Genetic Counseling and Testing
The United States Preventive Services Task Force, a group of health experts, recommends that women with specific patterns of breast, ovarian, tubal, or peritoneal cancer in their family history consider genetic counseling and testing for BRCA gene mutations.
Genetic counseling, from a health care provider trained in this specialty, is recommended before and after a genetic test. A genetic counselor usually will conduct risk assessments based on your personal and family medical history. He or she will then talk to you about things like—
- If a genetic test is right for you.
- The specific tests that might be used and the accuracy of these tests.
- What happens if you have a positive or a negative test result.
- The possibility that a test result might not give you all the information you need.
- The emotional risks and benefits of genetic test results.
- How genetic test results may affect other members of your family.
Get tips on how to start a conversation with your health care provider about breast cancer risk, and learn how a genetic counselor can help you assess and understand your risk if you have a family history of breast and ovarian cancer.
Genetic testing is done with a blood or saliva sample. The sample is taken in a laboratory, doctor’s office, hospital, or clinic and sent to a laboratory that does the tests. It usually takes several weeks or longer to get the test results. Genetic testing can be helpful regardless of the result, but is most informative if a family member affected by cancer is tested first, if possible.

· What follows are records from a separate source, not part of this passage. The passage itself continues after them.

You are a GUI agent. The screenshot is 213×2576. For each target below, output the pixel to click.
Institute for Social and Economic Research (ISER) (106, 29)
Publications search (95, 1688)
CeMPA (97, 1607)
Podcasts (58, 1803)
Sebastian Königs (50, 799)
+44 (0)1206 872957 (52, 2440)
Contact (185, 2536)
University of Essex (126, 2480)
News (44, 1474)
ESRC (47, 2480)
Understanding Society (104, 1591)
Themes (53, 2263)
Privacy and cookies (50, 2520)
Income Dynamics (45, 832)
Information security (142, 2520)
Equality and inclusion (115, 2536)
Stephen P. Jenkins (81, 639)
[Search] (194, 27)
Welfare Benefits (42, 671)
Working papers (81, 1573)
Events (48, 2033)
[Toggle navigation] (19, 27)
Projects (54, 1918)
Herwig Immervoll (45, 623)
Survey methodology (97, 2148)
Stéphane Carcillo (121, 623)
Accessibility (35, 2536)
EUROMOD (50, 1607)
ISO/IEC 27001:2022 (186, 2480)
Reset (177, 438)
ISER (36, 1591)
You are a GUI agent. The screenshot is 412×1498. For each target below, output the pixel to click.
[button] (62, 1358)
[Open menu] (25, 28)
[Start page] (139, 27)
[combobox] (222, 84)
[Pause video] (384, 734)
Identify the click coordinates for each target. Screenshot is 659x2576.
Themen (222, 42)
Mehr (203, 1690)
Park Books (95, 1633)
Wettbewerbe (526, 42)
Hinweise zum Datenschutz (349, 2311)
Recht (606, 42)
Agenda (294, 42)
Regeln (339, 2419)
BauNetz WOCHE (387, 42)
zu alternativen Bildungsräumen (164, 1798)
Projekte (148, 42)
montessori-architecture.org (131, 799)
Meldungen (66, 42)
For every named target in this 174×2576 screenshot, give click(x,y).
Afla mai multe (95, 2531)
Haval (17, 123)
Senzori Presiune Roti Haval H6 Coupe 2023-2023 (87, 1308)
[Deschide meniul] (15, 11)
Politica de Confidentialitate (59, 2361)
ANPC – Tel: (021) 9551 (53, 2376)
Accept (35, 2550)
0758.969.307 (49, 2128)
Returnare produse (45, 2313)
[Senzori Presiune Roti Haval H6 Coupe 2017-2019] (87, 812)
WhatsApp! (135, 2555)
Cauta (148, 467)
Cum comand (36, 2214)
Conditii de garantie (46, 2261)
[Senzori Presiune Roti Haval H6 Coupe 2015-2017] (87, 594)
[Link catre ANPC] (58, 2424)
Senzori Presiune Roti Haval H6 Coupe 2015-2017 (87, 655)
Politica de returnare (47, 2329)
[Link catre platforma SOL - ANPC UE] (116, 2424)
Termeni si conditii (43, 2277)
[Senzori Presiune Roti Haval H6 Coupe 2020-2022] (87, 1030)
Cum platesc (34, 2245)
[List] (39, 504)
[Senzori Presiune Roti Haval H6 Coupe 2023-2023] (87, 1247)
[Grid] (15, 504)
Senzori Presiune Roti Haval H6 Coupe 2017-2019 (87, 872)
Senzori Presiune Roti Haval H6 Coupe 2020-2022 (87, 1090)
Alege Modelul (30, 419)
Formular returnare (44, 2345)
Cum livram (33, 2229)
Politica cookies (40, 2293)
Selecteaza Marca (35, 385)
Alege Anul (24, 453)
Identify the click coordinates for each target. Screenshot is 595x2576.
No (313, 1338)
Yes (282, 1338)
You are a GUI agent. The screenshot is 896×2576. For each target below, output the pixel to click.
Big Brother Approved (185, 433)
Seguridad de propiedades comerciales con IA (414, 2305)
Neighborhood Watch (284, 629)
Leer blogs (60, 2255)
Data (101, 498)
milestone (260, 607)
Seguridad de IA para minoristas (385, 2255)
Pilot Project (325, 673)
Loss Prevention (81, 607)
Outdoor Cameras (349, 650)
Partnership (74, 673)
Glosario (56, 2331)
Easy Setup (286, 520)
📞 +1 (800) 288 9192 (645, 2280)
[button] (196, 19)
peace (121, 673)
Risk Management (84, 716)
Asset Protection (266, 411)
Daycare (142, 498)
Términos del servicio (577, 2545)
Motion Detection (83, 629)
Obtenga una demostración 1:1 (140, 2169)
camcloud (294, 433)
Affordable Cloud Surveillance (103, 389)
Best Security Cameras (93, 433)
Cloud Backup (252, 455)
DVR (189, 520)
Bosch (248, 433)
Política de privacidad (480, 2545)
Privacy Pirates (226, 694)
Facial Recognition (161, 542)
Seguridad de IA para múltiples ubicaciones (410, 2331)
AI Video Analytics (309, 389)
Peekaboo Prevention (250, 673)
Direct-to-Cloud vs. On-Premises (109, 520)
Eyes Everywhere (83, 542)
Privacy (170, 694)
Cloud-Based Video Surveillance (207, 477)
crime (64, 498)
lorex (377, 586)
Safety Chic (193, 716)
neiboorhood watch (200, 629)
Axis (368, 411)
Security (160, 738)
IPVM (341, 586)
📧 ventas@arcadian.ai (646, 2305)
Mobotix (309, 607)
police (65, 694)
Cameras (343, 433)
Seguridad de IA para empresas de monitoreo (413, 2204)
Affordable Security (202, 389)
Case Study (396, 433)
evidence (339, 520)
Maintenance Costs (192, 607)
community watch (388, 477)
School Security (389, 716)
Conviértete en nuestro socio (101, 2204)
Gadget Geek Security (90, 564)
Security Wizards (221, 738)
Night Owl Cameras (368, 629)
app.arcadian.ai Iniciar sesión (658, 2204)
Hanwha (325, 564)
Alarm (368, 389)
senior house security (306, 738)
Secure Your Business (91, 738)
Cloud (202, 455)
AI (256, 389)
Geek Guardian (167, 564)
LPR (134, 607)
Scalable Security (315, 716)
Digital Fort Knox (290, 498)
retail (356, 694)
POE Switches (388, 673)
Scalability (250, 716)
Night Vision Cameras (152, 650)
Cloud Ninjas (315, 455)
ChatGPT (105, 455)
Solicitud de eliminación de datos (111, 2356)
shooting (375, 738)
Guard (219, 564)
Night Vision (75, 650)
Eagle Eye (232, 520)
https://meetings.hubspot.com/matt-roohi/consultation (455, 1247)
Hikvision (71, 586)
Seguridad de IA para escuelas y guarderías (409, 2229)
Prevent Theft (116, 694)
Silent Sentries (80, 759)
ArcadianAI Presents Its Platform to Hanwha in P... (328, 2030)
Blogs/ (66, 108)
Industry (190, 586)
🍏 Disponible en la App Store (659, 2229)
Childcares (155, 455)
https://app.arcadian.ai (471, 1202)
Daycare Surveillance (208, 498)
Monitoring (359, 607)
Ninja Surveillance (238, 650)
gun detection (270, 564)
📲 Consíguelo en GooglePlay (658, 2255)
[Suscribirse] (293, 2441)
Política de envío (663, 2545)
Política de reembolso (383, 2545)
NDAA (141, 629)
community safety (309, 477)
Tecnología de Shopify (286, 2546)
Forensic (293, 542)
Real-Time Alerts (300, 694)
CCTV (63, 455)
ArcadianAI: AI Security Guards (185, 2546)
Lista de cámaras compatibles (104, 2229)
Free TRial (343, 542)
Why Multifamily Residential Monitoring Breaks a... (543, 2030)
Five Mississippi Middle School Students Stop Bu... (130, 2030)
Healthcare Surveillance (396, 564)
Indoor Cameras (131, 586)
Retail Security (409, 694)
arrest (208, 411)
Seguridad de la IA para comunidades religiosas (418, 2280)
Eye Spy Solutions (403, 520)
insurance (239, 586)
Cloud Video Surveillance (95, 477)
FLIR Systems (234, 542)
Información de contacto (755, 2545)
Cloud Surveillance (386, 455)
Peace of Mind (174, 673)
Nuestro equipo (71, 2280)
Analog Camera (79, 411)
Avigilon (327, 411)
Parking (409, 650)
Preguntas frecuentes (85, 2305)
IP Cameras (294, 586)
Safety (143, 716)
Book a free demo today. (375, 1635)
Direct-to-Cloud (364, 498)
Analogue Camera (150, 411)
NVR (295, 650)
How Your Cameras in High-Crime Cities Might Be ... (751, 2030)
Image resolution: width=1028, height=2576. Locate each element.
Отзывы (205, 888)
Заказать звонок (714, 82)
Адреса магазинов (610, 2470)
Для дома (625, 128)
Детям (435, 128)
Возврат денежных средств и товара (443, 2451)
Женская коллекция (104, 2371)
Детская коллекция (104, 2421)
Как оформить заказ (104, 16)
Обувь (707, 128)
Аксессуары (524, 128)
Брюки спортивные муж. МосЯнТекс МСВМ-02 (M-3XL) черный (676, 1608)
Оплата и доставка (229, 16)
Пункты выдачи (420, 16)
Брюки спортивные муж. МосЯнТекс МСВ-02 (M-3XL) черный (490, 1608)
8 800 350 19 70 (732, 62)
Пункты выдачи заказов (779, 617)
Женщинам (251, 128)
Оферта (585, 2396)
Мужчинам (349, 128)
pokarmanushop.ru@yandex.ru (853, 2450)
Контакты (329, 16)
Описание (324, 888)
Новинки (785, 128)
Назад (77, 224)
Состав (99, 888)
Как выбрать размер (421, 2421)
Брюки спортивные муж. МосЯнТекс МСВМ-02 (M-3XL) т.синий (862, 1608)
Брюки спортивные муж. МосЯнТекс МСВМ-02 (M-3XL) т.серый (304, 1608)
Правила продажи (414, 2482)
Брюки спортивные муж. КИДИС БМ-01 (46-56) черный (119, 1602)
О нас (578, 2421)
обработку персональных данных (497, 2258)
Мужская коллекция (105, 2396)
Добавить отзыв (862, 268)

- If you are tested for a known BRCA1 or BRCA2 gene mutation that runs in your family, a negative BRCA1 or BRCA2 test result may give you a sense of relief, since special screening, tests, or surgeries may not be needed. However, even if you test negative for a BRCA1 or BRCA2 gene mutation, you can still get breast or ovarian cancer. A genetics counselor can help you understand if you need further tests.
- A positive BRCA1 or BRCA2 test result helps you better understand your personal risk of getting breast and ovarian cancers better. You can make choices about what to do to reduce your risk and about what screening is right for you. A positive test result does not mean you will definitely get breast or ovarian cancer, but it can help you and your provider make a plan to manage your risk.